Combine these decades of rapid growth with China’s population of 1.36 billion - the largest in the world - and it’s not surprising China is now the second largest economy in the world, when measured in nominal exchange rates, or already the largest when exchange rates are adjusted for purchasing power parity (because $US1 buys a lot more in China than it does in America).

Measured using PPP, China’s share of world GDP is about 16 per cent. It is already the world’s largest trading nation and largest producer of manufactures.
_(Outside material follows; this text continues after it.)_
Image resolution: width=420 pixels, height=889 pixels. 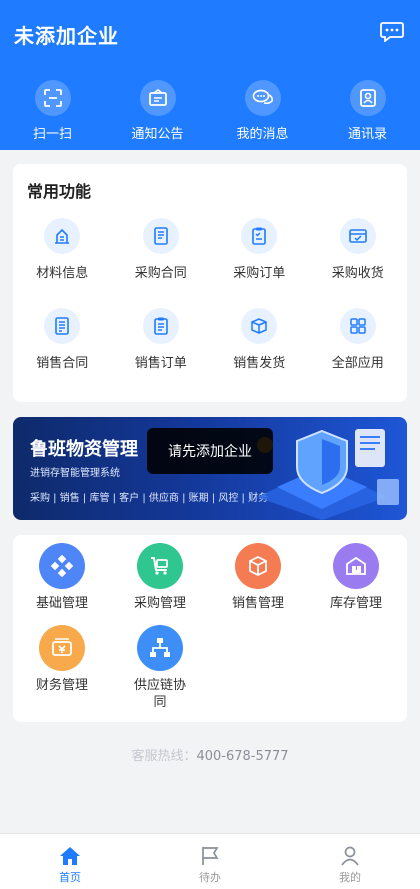 I want to click on module-label: 采购管理, so click(x=160, y=604).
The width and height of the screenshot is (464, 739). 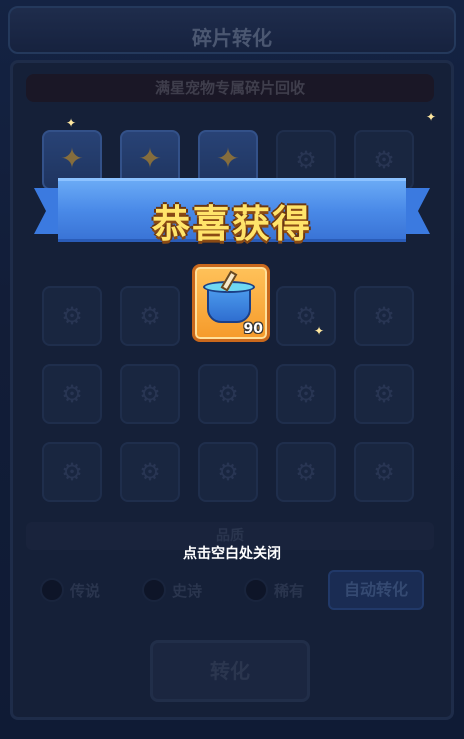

 According to standards set by the World Bank, China already has 300 million people with household incomes high enough to be considered “middle class”. However, when the World Bank compares countries rather than households, and looks at countries’ level of income per person, China is still classed as a middle-income country - no longer low income, but not yet high income. Its income per person is about $US8000 using nominal exchange rates, or about $US15,000 after adjusting for purchasing power parity, thus making it only the 84th richest country in the world. Many developing countries - particularly in Latin America - have managed to make it from poor to middle-income, but been unable to make the transition from middle-income to high-income. China must now break out of this “middle-income trap”, as economists call it.
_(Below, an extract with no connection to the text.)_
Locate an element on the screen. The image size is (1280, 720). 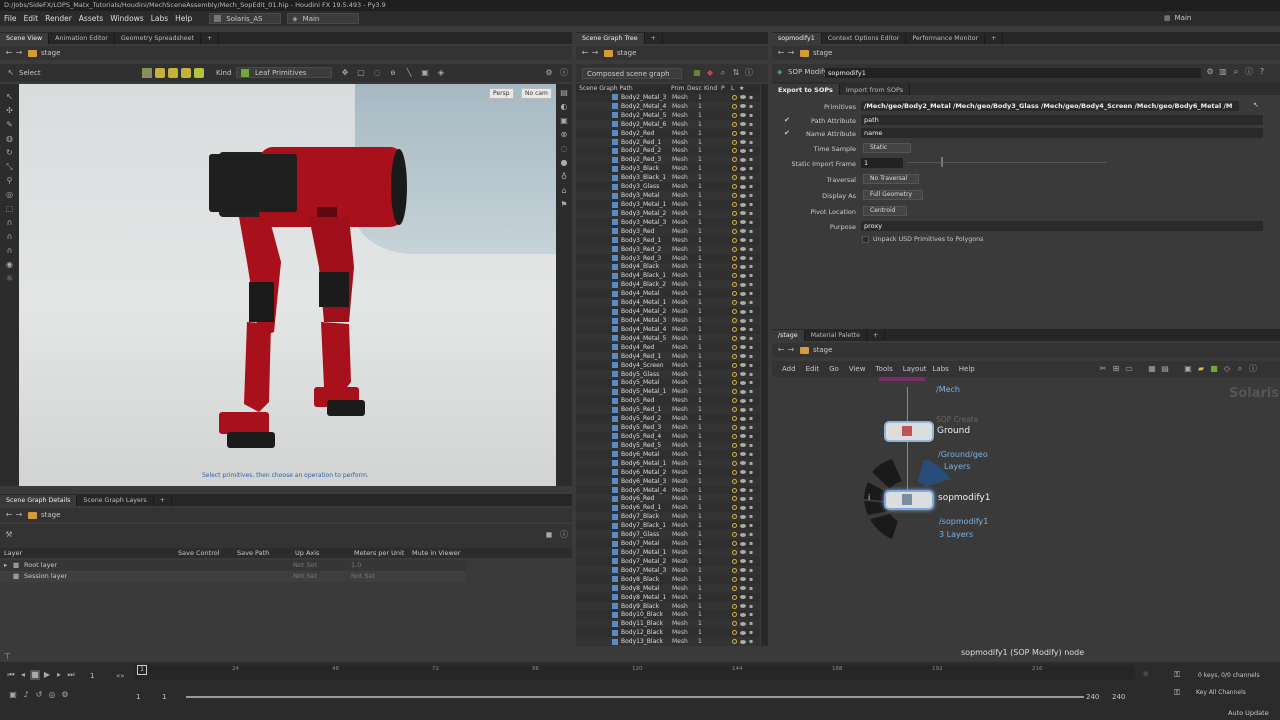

By land area, China is the fourth largest country (after Russia, Canada and the US, followed by Australia as fifth), covering about 9.6 million square kilometres. It has three levels of government: the central government based in Beijing, 34 provincial-level governments and many local governments. Although we view it as one economy, according to Asialink it can also be viewed as a decentralised collection of several regional economies, with large wealth imbalances between rural and urban populations. The eastern provinces, which contain most of the manufacturing, are the wealthiest. Central China is more agriculture-focused and not as wealthy, although low-end manufacturing is increasingly moving into the region. Western China is the least economically prosperous region, although it has significant natural resources. The three wealthiest and most economically important regions are all on the east coast: the Pearl River Delta, close to Hong Kong; the Yangtze River Delta surrounding Shanghai; and the Bohai Bay region near Beijing.
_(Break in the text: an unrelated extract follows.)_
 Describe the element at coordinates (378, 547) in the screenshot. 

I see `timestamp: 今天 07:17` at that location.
Influence of globalisation on China’s economy

The story of how, since 1978, China has grown to become the world’s second or first biggest economy is all about how it opened up to trade and investment with a globalising world and, in the process, added greatly to the globalisation process and its effects on many other countries, not least of which is Australia.

China’s economy in the 1970s was poor and slow-growing mainly because it was cut off from the rest of the world. So when its leaders decided to introduce elements of the market system, they were consciously opening up to trade with the rest of the world - imports and well as exports - and to foreign investment in their economy and the acquisition of the latest technology and know-how.

One major landmark in the opening up process was China’s admission to membership of the World Trade Organisation in November 2001. This involved China agreeing to abide by all the rules governing trade between member countries and dismantling certain of its tariffs and restrictions on imports. More recently, China has concluded bilateral “free” (that is, preferential) trade agreements with South Korea, ASEAN, New Zealand, Switzerland, Pakistan and, of course, since 2015, with Australia.

But not all countries have found their economies to be such an easy fit with China’s. Unlike Australia, many developed countries have large manufacturing sectors, which have been threatened and then diminished as China has become the world’s largest trading and manufacturing nation, exporting not just low-value items but, increasingly, more advanced products such as steel and motor cars. Although the manufacturing workers of China have benefitted greatly from increased employment and rising wages, the opposite is true for many workers in developed countries.